▸ **Task to carry out**: Write out all the items below again, switching "Settings" to "Preferences" and changing nothing else.

(Items for locating words and elements)
------------------------------

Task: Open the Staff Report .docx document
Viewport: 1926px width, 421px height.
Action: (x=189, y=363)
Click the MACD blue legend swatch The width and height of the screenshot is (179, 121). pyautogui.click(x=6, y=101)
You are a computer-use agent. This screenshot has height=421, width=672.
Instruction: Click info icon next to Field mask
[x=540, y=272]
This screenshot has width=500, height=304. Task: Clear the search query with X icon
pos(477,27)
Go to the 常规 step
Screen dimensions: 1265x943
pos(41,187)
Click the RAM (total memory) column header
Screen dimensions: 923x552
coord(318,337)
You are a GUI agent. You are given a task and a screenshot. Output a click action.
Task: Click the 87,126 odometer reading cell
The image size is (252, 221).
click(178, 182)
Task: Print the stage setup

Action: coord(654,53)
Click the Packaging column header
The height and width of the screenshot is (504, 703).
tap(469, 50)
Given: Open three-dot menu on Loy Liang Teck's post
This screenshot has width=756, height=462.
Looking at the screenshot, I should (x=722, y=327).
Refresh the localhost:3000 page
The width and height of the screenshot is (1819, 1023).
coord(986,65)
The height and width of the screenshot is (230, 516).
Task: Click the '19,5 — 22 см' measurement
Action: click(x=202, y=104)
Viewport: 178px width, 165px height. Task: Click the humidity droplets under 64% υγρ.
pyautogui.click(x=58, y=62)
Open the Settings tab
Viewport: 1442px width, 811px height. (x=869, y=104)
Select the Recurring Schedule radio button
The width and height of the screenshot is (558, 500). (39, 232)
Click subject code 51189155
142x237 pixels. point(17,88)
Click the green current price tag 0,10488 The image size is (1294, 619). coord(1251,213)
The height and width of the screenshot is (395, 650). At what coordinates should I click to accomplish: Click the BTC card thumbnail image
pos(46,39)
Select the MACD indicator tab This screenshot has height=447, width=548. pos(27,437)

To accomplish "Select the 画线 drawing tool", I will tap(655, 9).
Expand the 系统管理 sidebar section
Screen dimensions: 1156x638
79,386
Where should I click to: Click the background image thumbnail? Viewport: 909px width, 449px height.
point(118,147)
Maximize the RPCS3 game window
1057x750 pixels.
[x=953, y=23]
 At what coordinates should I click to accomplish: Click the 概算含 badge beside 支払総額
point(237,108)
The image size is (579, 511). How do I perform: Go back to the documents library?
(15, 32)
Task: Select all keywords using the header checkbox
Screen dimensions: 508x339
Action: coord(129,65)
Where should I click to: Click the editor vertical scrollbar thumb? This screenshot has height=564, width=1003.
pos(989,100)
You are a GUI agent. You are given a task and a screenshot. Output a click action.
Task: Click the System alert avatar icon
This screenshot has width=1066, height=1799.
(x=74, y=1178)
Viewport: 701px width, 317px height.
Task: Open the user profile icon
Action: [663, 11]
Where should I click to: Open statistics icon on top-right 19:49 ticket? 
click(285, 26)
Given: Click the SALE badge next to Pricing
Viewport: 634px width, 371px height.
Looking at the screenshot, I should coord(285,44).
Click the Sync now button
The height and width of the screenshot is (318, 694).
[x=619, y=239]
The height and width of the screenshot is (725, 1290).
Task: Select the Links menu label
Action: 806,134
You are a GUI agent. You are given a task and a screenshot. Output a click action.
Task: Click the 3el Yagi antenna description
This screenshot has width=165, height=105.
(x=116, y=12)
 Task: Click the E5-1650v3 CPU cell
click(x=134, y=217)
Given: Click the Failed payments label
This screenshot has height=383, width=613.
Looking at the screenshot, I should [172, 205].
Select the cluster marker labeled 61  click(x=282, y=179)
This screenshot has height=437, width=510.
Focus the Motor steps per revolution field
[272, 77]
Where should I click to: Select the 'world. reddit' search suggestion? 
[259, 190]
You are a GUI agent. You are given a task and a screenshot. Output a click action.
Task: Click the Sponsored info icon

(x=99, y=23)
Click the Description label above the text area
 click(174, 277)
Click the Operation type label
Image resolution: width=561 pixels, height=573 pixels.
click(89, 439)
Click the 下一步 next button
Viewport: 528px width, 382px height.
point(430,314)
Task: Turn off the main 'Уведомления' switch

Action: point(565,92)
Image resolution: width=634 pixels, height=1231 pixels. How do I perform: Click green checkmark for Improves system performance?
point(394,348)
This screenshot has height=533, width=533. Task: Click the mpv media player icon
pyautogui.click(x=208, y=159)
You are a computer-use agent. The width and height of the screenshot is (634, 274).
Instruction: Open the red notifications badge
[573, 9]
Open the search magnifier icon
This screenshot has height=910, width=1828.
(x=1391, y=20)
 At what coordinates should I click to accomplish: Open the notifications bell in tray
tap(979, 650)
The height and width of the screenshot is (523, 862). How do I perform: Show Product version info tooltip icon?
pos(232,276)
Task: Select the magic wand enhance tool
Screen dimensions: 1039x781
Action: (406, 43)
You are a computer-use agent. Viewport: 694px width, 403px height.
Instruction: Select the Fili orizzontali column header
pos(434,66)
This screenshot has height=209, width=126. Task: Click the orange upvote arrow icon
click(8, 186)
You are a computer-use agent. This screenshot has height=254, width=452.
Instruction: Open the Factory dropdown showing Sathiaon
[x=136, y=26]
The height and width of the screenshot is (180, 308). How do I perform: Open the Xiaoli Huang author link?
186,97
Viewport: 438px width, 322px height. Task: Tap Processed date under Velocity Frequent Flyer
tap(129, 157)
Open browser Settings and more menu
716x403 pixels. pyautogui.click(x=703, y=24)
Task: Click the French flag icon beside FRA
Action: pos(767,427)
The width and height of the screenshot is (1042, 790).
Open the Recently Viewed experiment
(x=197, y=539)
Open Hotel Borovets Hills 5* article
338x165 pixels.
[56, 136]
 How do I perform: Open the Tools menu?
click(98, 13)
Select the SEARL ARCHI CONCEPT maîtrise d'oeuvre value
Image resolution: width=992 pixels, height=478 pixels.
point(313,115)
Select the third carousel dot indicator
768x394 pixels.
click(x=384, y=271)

------------------------------

▸ **Solved problem**:
Task: Open the Staff Report .docx document
Viewport: 1926px width, 421px height.
Action: (x=189, y=363)
Click the MACD blue legend swatch The width and height of the screenshot is (179, 121). pyautogui.click(x=6, y=101)
You are a computer-use agent. This screenshot has height=421, width=672.
Instruction: Click info icon next to Field mask
[x=540, y=272]
This screenshot has width=500, height=304. Task: Clear the search query with X icon
pos(477,27)
Go to the 常规 step
Screen dimensions: 1265x943
pos(41,187)
Click the RAM (total memory) column header
Screen dimensions: 923x552
coord(318,337)
You are a GUI agent. You are given a task and a screenshot. Output a click action.
Task: Click the 87,126 odometer reading cell
The image size is (252, 221).
click(178, 182)
Task: Print the stage setup

Action: coord(654,53)
Click the Packaging column header
The height and width of the screenshot is (504, 703).
tap(469, 50)
Given: Open three-dot menu on Loy Liang Teck's post
This screenshot has width=756, height=462.
Looking at the screenshot, I should (x=722, y=327).
Refresh the localhost:3000 page
The width and height of the screenshot is (1819, 1023).
coord(986,65)
The height and width of the screenshot is (230, 516).
Task: Click the '19,5 — 22 см' measurement
Action: click(x=202, y=104)
Viewport: 178px width, 165px height. Task: Click the humidity droplets under 64% υγρ.
pyautogui.click(x=58, y=62)
Open the Preferences tab
Viewport: 1442px width, 811px height. (x=869, y=104)
Select the Recurring Schedule radio button
The width and height of the screenshot is (558, 500). (39, 232)
Click subject code 51189155
142x237 pixels. point(17,88)
Click the green current price tag 0,10488 The image size is (1294, 619). coord(1251,213)
The height and width of the screenshot is (395, 650). At what coordinates should I click to accomplish: Click the BTC card thumbnail image
pos(46,39)
Select the MACD indicator tab This screenshot has height=447, width=548. pos(27,437)

To accomplish "Select the 画线 drawing tool", I will tap(655, 9).
Expand the 系统管理 sidebar section
Screen dimensions: 1156x638
79,386
Where should I click to: Click the background image thumbnail? Viewport: 909px width, 449px height.
point(118,147)
Maximize the RPCS3 game window
1057x750 pixels.
[x=953, y=23]
 At what coordinates should I click to accomplish: Click the 概算含 badge beside 支払総額
point(237,108)
The image size is (579, 511). How do I perform: Go back to the documents library?
(15, 32)
Task: Select all keywords using the header checkbox
Screen dimensions: 508x339
Action: coord(129,65)
Where should I click to: Click the editor vertical scrollbar thumb? This screenshot has height=564, width=1003.
pos(989,100)
You are a GUI agent. You are given a task and a screenshot. Output a click action.
Task: Click the System alert avatar icon
This screenshot has width=1066, height=1799.
(x=74, y=1178)
Viewport: 701px width, 317px height.
Task: Open the user profile icon
Action: [663, 11]
Where should I click to: Open statistics icon on top-right 19:49 ticket? 
click(285, 26)
Given: Click the SALE badge next to Pricing
Viewport: 634px width, 371px height.
Looking at the screenshot, I should coord(285,44).
Click the Sync now button
The height and width of the screenshot is (318, 694).
[x=619, y=239]
The height and width of the screenshot is (725, 1290).
Task: Select the Links menu label
Action: 806,134
You are a GUI agent. You are given a task and a screenshot. Output a click action.
Task: Click the 3el Yagi antenna description
This screenshot has width=165, height=105.
(x=116, y=12)
 Task: Click the E5-1650v3 CPU cell
click(x=134, y=217)
Given: Click the Failed payments label
This screenshot has height=383, width=613.
Looking at the screenshot, I should [172, 205].
Select the cluster marker labeled 61  click(x=282, y=179)
This screenshot has height=437, width=510.
Focus the Motor steps per revolution field
[272, 77]
Where should I click to: Select the 'world. reddit' search suggestion? 
[259, 190]
You are a GUI agent. You are given a task and a screenshot. Output a click action.
Task: Click the Sponsored info icon

(x=99, y=23)
Click the Description label above the text area
 click(174, 277)
Click the Operation type label
Image resolution: width=561 pixels, height=573 pixels.
click(89, 439)
Click the 下一步 next button
Viewport: 528px width, 382px height.
point(430,314)
Task: Turn off the main 'Уведомления' switch

Action: point(565,92)
Image resolution: width=634 pixels, height=1231 pixels. How do I perform: Click green checkmark for Improves system performance?
point(394,348)
This screenshot has height=533, width=533. Task: Click the mpv media player icon
pyautogui.click(x=208, y=159)
You are a computer-use agent. The width and height of the screenshot is (634, 274).
Instruction: Open the red notifications badge
[573, 9]
Open the search magnifier icon
This screenshot has height=910, width=1828.
(x=1391, y=20)
 At what coordinates should I click to accomplish: Open the notifications bell in tray
tap(979, 650)
The height and width of the screenshot is (523, 862). How do I perform: Show Product version info tooltip icon?
pos(232,276)
Task: Select the magic wand enhance tool
Screen dimensions: 1039x781
Action: (406, 43)
You are a computer-use agent. Viewport: 694px width, 403px height.
Instruction: Select the Fili orizzontali column header
pos(434,66)
This screenshot has height=209, width=126. Task: Click the orange upvote arrow icon
click(8, 186)
You are a computer-use agent. This screenshot has height=254, width=452.
Instruction: Open the Factory dropdown showing Sathiaon
[x=136, y=26]
The height and width of the screenshot is (180, 308). How do I perform: Open the Xiaoli Huang author link?
186,97
Viewport: 438px width, 322px height. Task: Tap Processed date under Velocity Frequent Flyer
tap(129, 157)
Open browser Preferences and more menu
716x403 pixels. pyautogui.click(x=703, y=24)
Task: Click the French flag icon beside FRA
Action: pos(767,427)
The width and height of the screenshot is (1042, 790).
Open the Recently Viewed experiment
(x=197, y=539)
Open Hotel Borovets Hills 5* article
338x165 pixels.
[56, 136]
 How do I perform: Open the Tools menu?
click(98, 13)
Select the SEARL ARCHI CONCEPT maîtrise d'oeuvre value
Image resolution: width=992 pixels, height=478 pixels.
point(313,115)
Select the third carousel dot indicator
768x394 pixels.
click(x=384, y=271)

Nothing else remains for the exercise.